Text extract ▸
────────

What Constitutes Being?

Ontology, Part Two
Alice C. Linsley

What constitutes Being? That question has had different answers through the centuries. For the ancient Afro-Asiatics, blood constituted being. For Plato and Aristotle, ousia constituted being/existence. For Rene Descartes, it was awareness or cognizance. For Martin Heidegger, it was Being itself (Dasein).

In the most general sense, Being pertains to everything that is real. That which is not real has no Being. The question of Being has had a central place in philosophical conversations from the most ancient times to the present.

Asking about Being leads to consideration of contingent existence by reference to a necessary ground or to constituency. What constitutes the ground of Being? Is it consciousness? Is it living and breathing?

────────

Information given ▸

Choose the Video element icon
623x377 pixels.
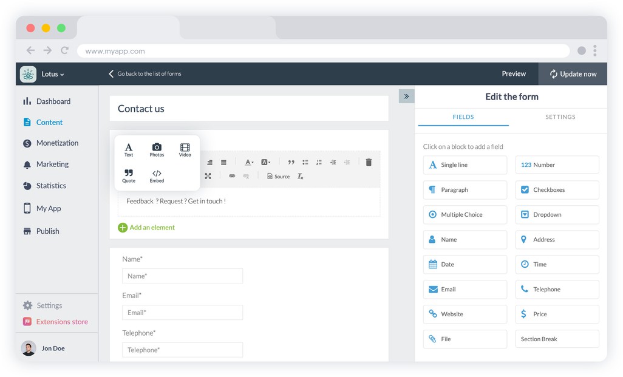185,149
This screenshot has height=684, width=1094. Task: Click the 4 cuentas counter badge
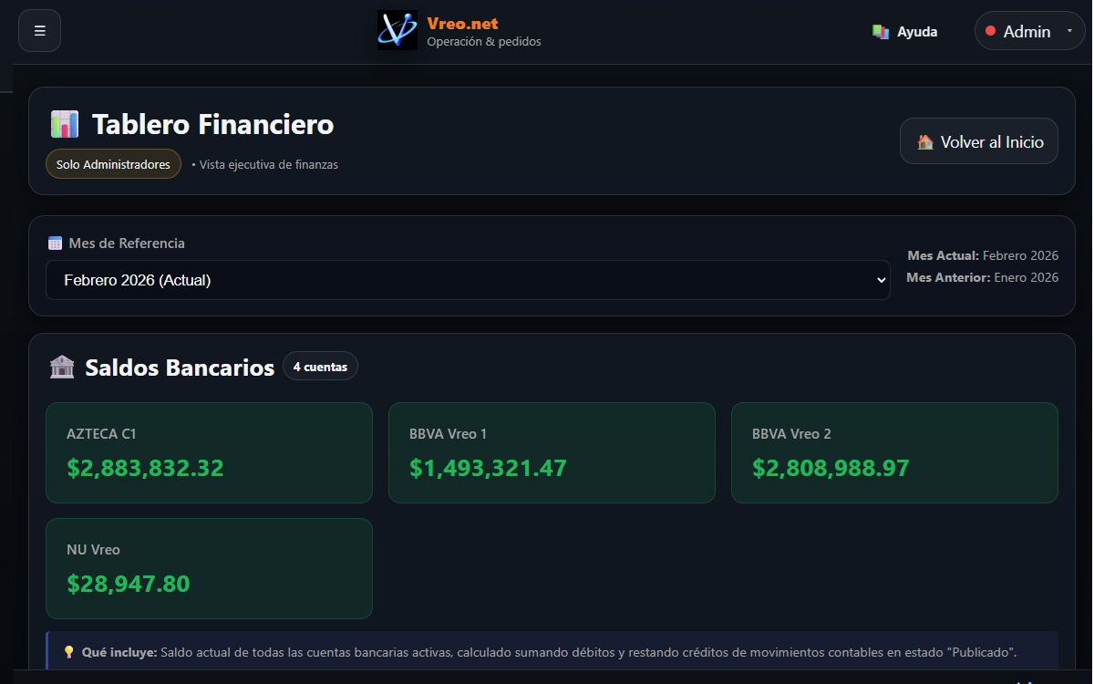[320, 366]
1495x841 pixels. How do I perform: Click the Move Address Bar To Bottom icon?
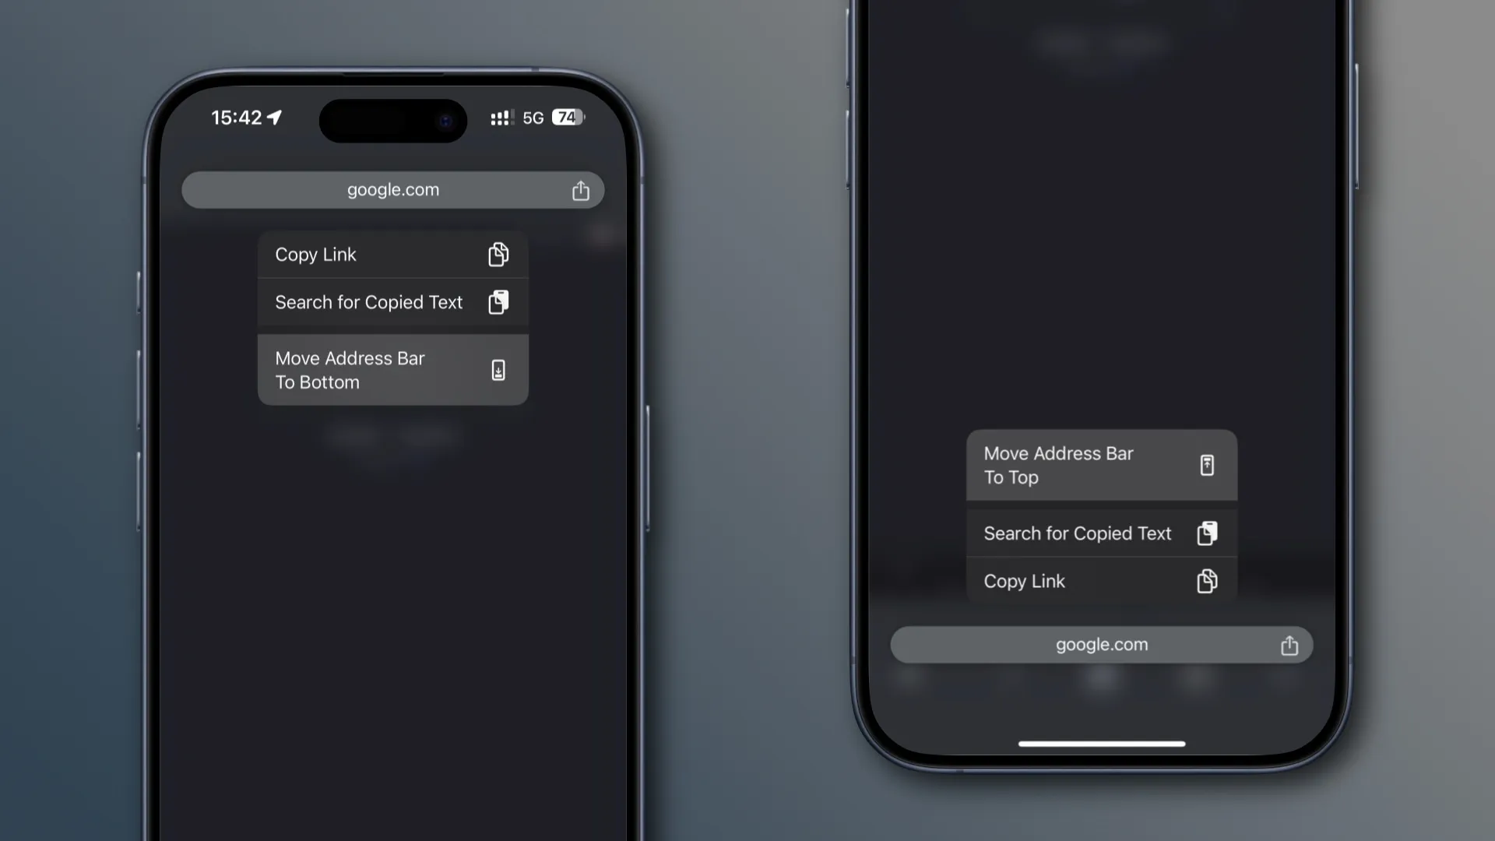[x=498, y=368]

────────

What to work on ▸
- a) Reproduce the passage of the essay on Being that starts with the words "In the most" and finishes with "to the present.", keeping every word unchanged.
- b) Write the next part of the essay on Being, continuing after its final sentence.

Responses by task ▸
- a)
In the most general sense, Being pertains to everything that is real. That which is not real has no Being. The question of Being has had a central place in philosophical conversations from the most ancient times to the present.

- b)
The Ancient Afro-Asiatics

For the ancient Afro-Asiatics, being is constituted by blood (dam in Hebrew). Ha-adam means "the man" or the "human being." Adam and Edom also refer to the color red and are related to the Hausa word odum, meaning red-brown. This is the skin tone of the peoples who lived along the Nile where red-brown clay deposits accumulated after rains washed red silt down from the Ethiopian highlands. This is the region of the world where Abraham's Kushite ancestors lived and it is from them that we receive the story of Adam and Eve as the first created human beings.[1] Adam was said to be made of the dust of the earth (Gen. 2:7).

Red-brown Nubians
Image: Arthur Brack

These Nubians resemble the red Nabatean warriors
who had long wavy hair and wore feathers.

Blood is the complex and somewhat mysterious transport system that allows communication and coordination between different parts of the human body. It nourishes organs and muscles. Without it, life as we know it could not exist. This is the meaning of Leviticus 17:11: “The life is in the Blood.”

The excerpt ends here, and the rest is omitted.